On ne se débarrasse jamais vraiment des réunions.
Le problème, cependant, c’est que je suis à présent essentiellement jugé sur ma production créative, alors que je n’ai plus le temps pour ça ! Mais je ne suis pas le seul dans ce cas. Tandis que le monde devient de plus en plus affairé et que nos téléphones ne cessent de sonner, l’attention et la créativité sont des ressources qui se raréfient (lire aussi la chronique : « Vous voulez être créatif, oubliez la productivité »). Et si vous ne prenez pas le temps d’offrir au monde des choses belles et nouvelles, votre valeur s’en trouve rapidement diminuée.

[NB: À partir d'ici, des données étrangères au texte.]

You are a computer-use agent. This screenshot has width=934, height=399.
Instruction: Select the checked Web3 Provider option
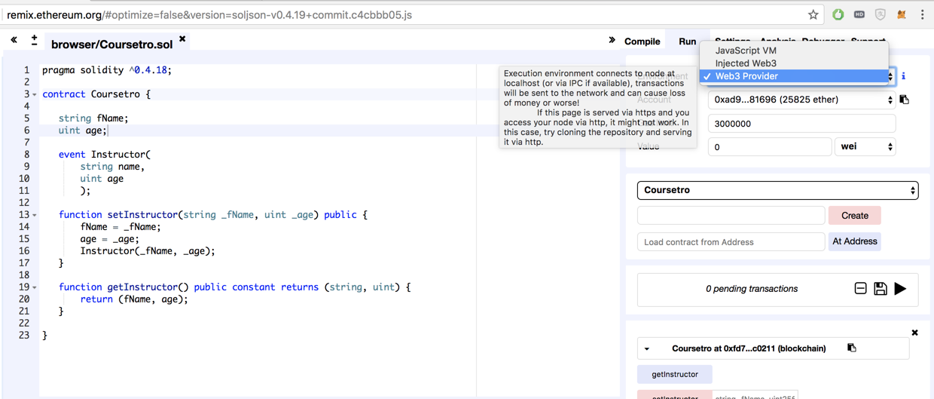746,76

Avant, je faisais partie de ces gens qui, soit « debout aux aurores », soit « adeptes des nuits blanches », enchaînent les heures de travail pendant que les autres dorment. C’est comme ça que j’ai écrit mille billets de blog en mille jours. Sauf que j’ai fini par comprendre qu’on ne peut rouler sur la voie rapide qu’un certain temps avant de partir dans le décor.

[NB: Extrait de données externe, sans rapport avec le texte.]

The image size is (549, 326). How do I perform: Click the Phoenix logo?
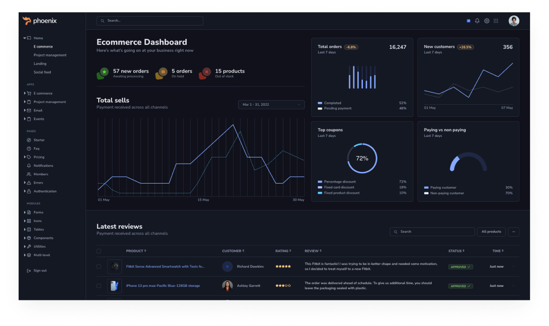[x=40, y=20]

Un moyen pratique d’abattre plus de travail sans y passer plus de temps
J’ai changé. Quand je rentre chez moi, je profite du temps passé avec ma femme et mes deux petits garçons. Rien ne m’est ni ne me sera jamais plus précieux qu’eux, et je doute de la sagacité de ceux qui ne consacrent pas suffisamment de temps à ceux qu’ils aiment. J’ai compris que, ce dont j’avais besoin, c’était de trouver un moyen pratique d’abattre plus de travail sans y passer plus de temps. Un besoin urgent, à vrai dire. Pourquoi ? Parce que dès la première année où je me suis mis à mon compte pour écrire, j’ai commencé à voir ma productivité décliner – alors même que je n’étais plus salarié à plein temps. Un constat non seulement démoralisant, mais aussi embarrassant :
« Alors, il avance bien votre prochain livre ?
– Depuis que je ne travaille plus à plein temps vous voulez dire ? Très mal ! »
J’ai fini par trouver une solution qui, à mon avis, m’a permis de sauver ma carrière, mon temps et ma santé mentale. Si vous lisez ces lignes, je suis prêt à parier qu’elle vous sera utile à vous aussi ; j’ai appelé ça « les journées intouchables ».
Durant ces journées, je suis littéralement injoignable par quelque moyen que ce soit et… par qui que ce soit.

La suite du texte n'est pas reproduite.